Long before the Kansas Turnpike was built, before U.S. highways or even township gravel roads existed, the main route to Lawrence from the south was across a wooden bridge Blanton had built across the Wakarusa River.

With the help of a state grant, the remains of a stone building
near the Wakarusa River will be studied to determine their
historical significance. The building was located near what was
known as Blanton's Bridge, which may have been used by the likes of
John Brown, Quantrill's raiders and many less notorious visitors to
Lawrence as an important gateway to the city from 1854 to 1866.
"You could say this is where Bleeding Kansas began," said Karl
Gridley, above, a stone mason and historian.

With the help of a state grant, the remains of a stone building near the Wakarusa River will be studied to determine their historical significance. The building was located near what was known as Blanton's Bridge, which may have been used by the likes of John Brown, Quantrill's raiders and many less notorious visitors to Lawrence as an important gateway to the city from 1854 to 1866. "You could say this is where Bleeding Kansas began," said Karl Gridley, above, a stone mason and historian.

Used by the likes of John Brown, Quantrill's raiders and many less-notorious visitors to Lawrence, Blanton's toll bridge was an important gateway to the city from 1854 to 1866.

With the help of a $10,588 state grant, the area around the crossing will be getting attention this fall. The money, with matching funds from the city, will pay for a study of the remains of a stone building near the historic crossing, which is near East 1400 Road south of Lawrence.

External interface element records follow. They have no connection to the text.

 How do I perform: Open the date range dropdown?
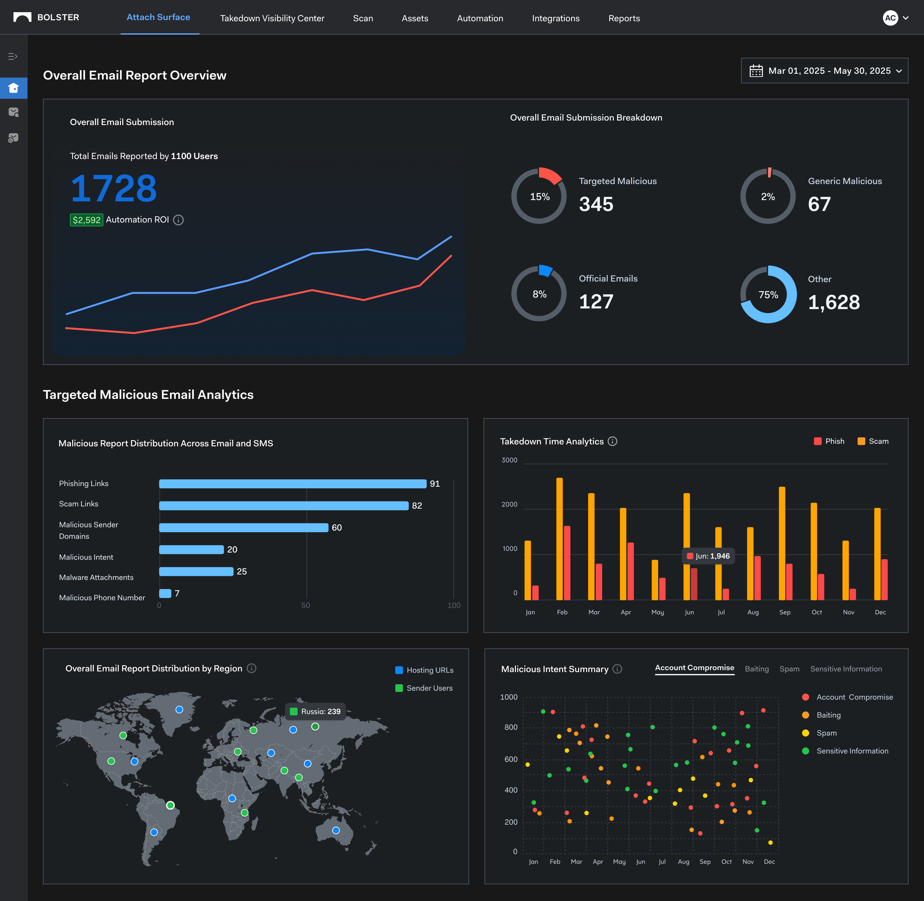coord(824,71)
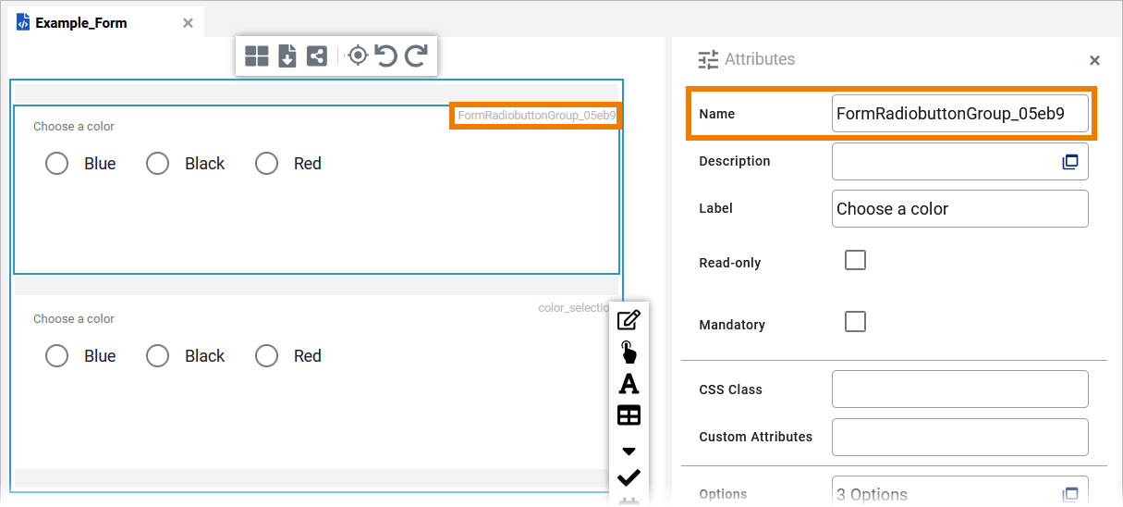Click the center/locate target icon
The width and height of the screenshot is (1123, 507).
358,56
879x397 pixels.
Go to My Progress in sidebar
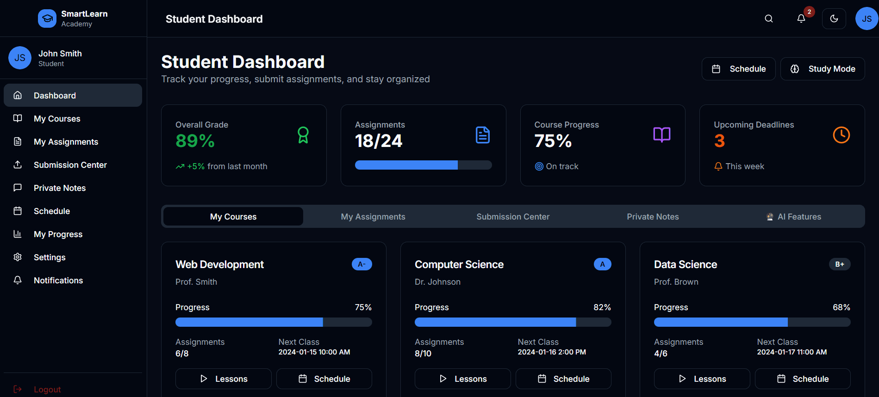pyautogui.click(x=58, y=234)
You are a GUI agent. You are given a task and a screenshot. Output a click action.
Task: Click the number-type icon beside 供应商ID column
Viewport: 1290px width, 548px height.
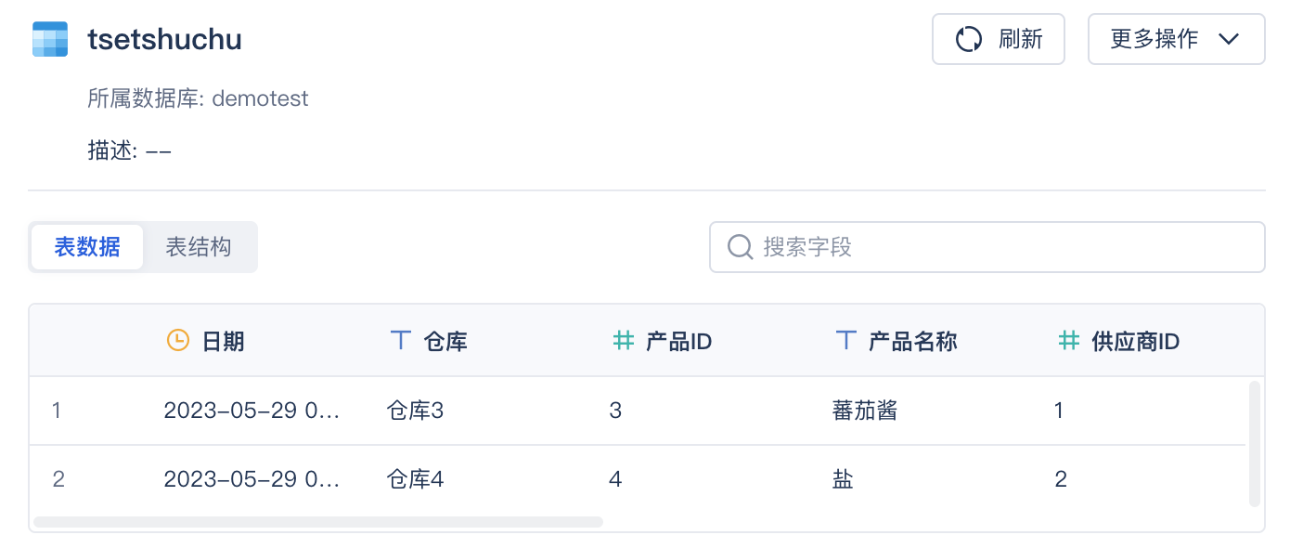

"You could say this is where Bleeding Kansas began," said Karl Gridley, a stone mason and historian. "For that reason alone, it is a treasure."

Gridley's comment refers to one of the first skirmishes between the pro-slavery and Free State factions that had set up around Lawrence in the 1850s.

In November 1855, a group of Free Staters ambushed Sheriff Samuel Jones and his posse just south of the crossing and rescued a Free State man the sheriff had in custody.

The incident sparked the Wakarusa War, during which the sheriff and as many as 1,500 men laid siege to Lawrence. "Jones goes to Missouri, summons a posse and says the territory is in insurrection," said Tim Rues, curator of Constitution Hall in Lecompton.

John Brown's own diary describes crossing Blanton's bridge when it was held by pro-slavers, who decided against confronting the notorious abolitionist. "He's in a wagon just filled with arms and ammunition," Gridley said.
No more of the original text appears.